— DOCUMENT EXTRACT —
As late as the Jacobite rising of 1745–46, newspapers reported that the Blacks had reappeared in Hampshire, where they had stolen deer and robbed parks.

Modern scholars have differed in their view of whether the Blacks were Jacobites. Some argue that the links between the Blacks and the Jacobites were "fantasies" and that the Blacks were "simply a mixed group of foresters: labourers, yeomen and some gentry defending their customary rights". Others, however, have claimed that the Blacks were closely connected with Jacobitism and that the Black Act was designed to combat that political threat. Sir Geoffrey Elton claimed that the act was "passed not in order to suppress legitimate protest but because organized gangs were destroying deer and planning a Jacobite rising".

The act has been described as "severe and sanguinary", and L. Radzinowicz noted in the Cambridge Law Journal that "no other single statute passed during the eighteenth century equalled [the Black Act] in severity, and none appointed the punishment of death in so many cases". Efforts to repeal it started in 1810, with comments by William Grant as part of a wider debate on penal reform. A formal recommendation for its repeal took almost a decade to appear, with the publication of the Report on Criminal Laws in 1819 that marked the first "official" suggestion that the law be removed from the statute books. Following the publication of that Report, Sir James Mackintosh introduced a law reform bill that would have repealed the act, but although it passed through the House of Commons, it was strongly opposed in the House of Lords. In 1823, he submitted a memo to the House of Commons, again to suggest the repeal of the act, and a few months later, Robert Peel, the Home Secretary, introduced a bill to repeal most of the Black Act, while maintaining the parts that criminalised setting fire to houses and shooting a person. That repeal passed and came into effect on 8 July 1823. The act was entirely repealed by the Criminal Statutes Repeal Act 1827.

— RECORDS SUPPLIED —
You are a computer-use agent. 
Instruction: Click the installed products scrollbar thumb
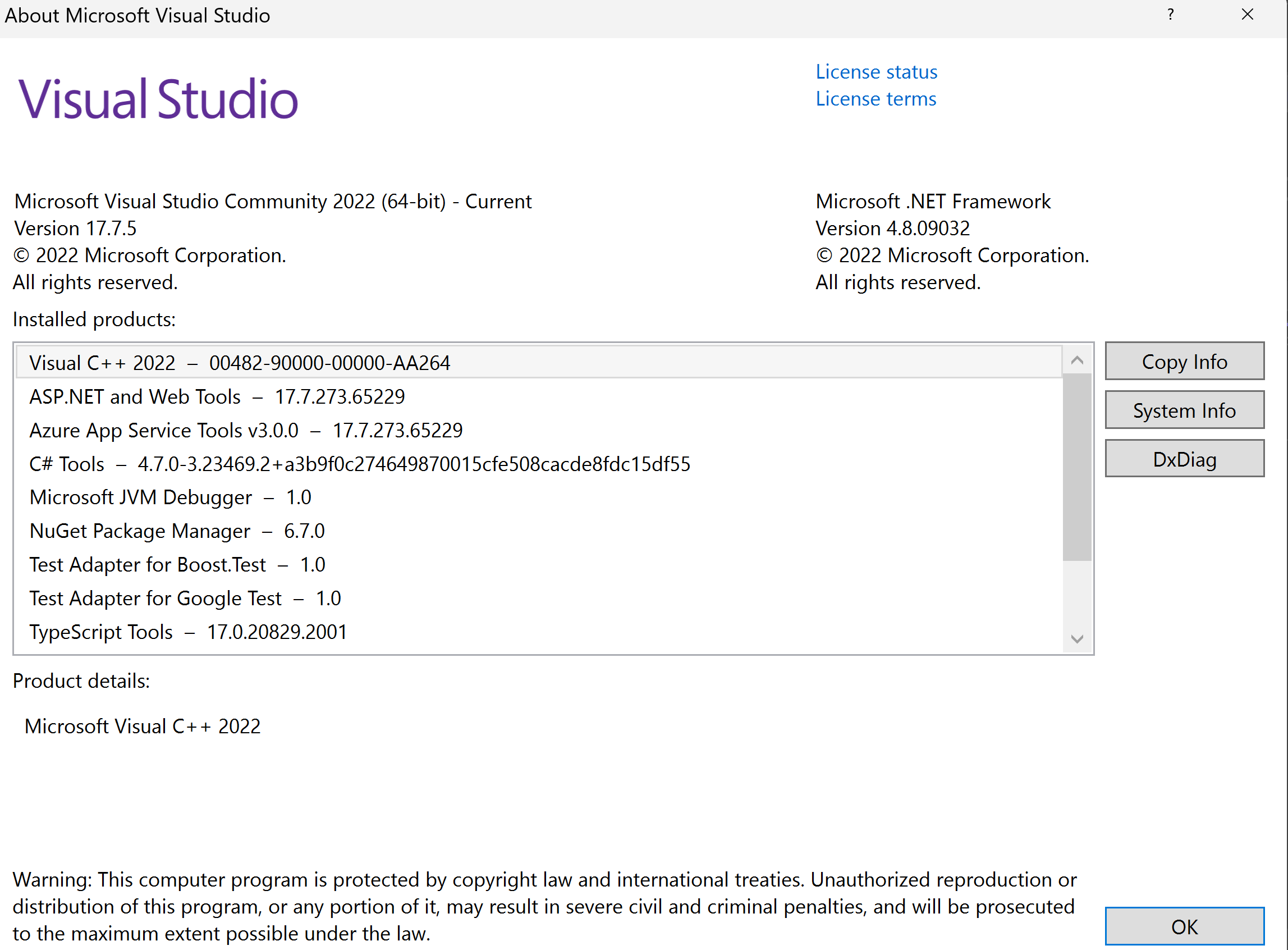(x=1076, y=466)
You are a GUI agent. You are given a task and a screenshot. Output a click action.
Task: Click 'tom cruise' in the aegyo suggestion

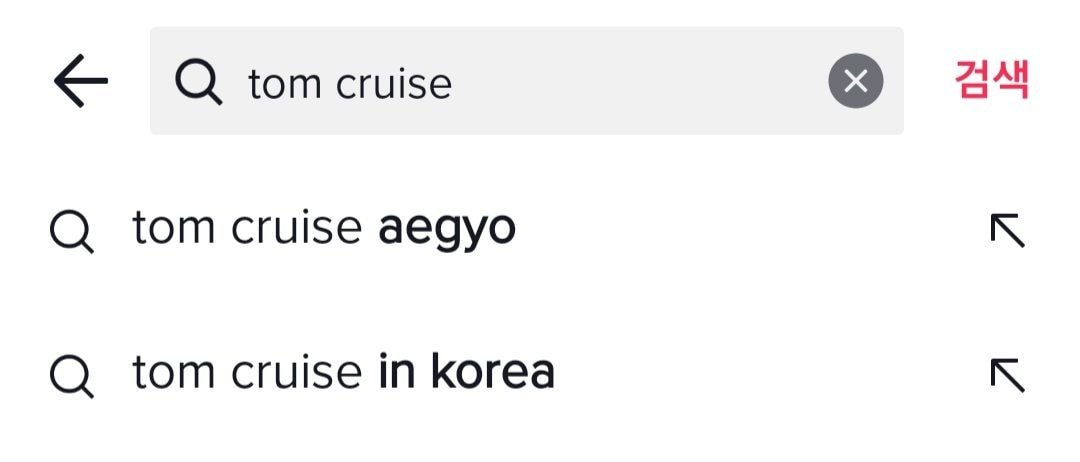point(246,229)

— EXERCISE TASK A —
From the Black Act text, copy the passage that begins at the words "As late as the" and ends after the words "and robbed parks.".
— EXERCISE TASK B —
Answer these questions using the Black Act text:
(i) In what county did newspapers report that the Blacks had reappeared during the Jacobite rising of 1745–46?
(ii) In what year did efforts to repeal the act begin?
(iii) What statute repealed the act entirely?

— FINAL RESULT A —
As late as the Jacobite rising of 1745–46, newspapers reported that the Blacks had reappeared in Hampshire, where they had stolen deer and robbed parks.

— FINAL RESULT B —
(i) Hampshire
(ii) 1810
(iii) The Criminal Statutes Repeal Act 1827